=== Begin Enclosure ===

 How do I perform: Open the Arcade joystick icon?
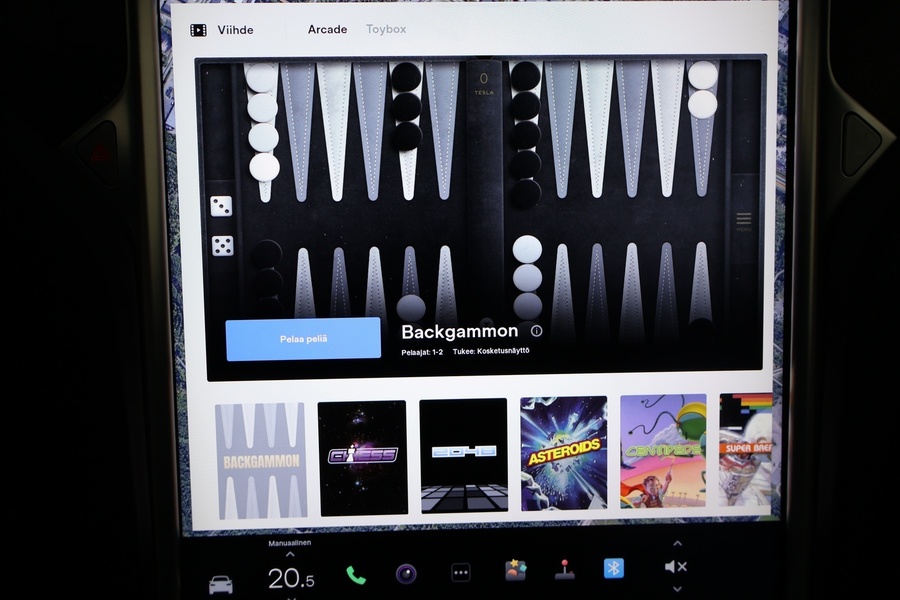tap(565, 571)
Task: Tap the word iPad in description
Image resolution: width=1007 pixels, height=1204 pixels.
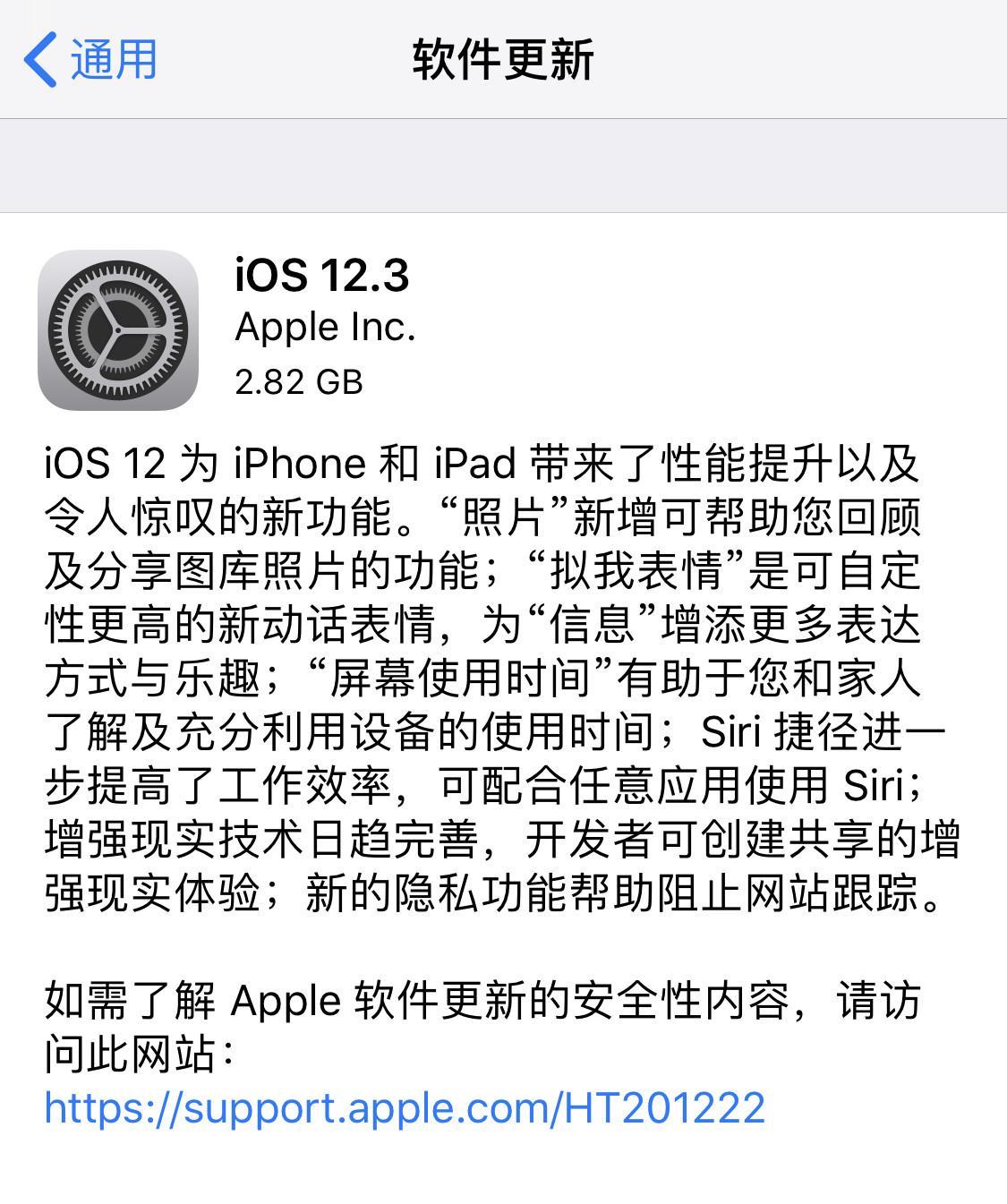Action: tap(475, 464)
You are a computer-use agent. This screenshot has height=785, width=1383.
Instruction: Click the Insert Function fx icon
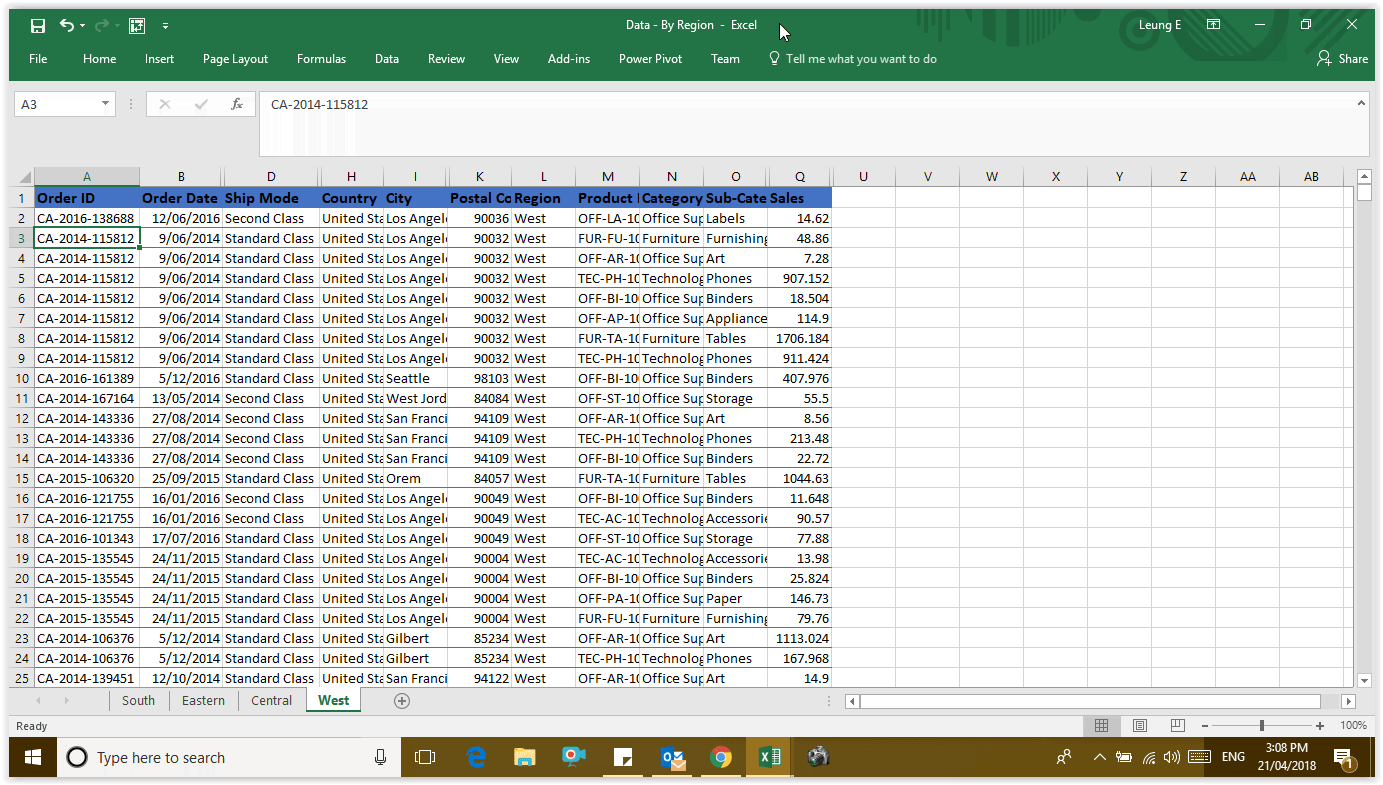tap(237, 104)
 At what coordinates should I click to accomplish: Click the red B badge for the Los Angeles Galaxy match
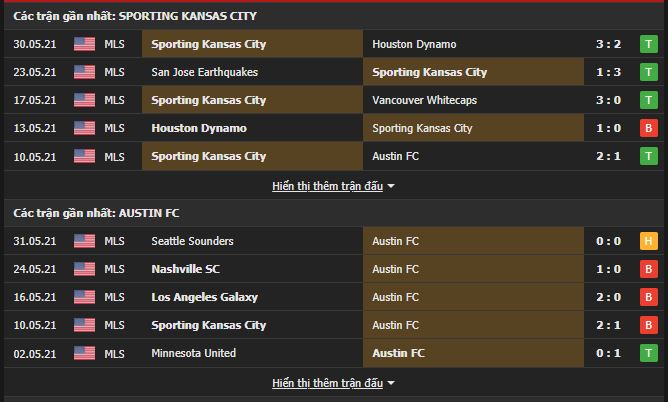[647, 297]
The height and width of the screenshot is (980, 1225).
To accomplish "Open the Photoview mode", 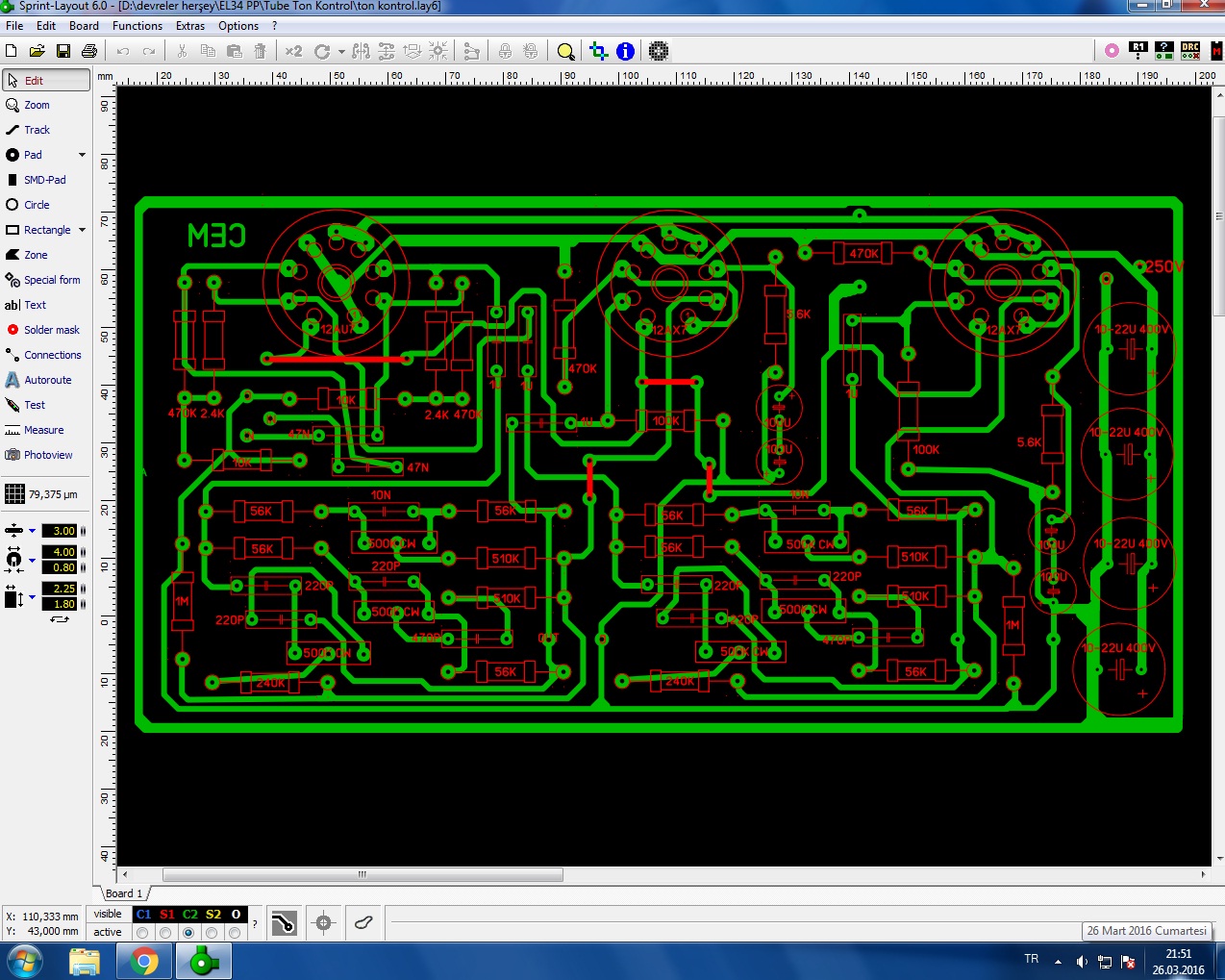I will click(x=47, y=455).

=== End Enclosure ===

* ABOUT THIS TASK
Across all the records, find the lines containing the word "screenshot" and reproduce each one.

* REPLY TO THE TASK
You are a computer-use agent. This screenshot has height=785, width=1383.
The height and width of the screenshot is (980, 1225).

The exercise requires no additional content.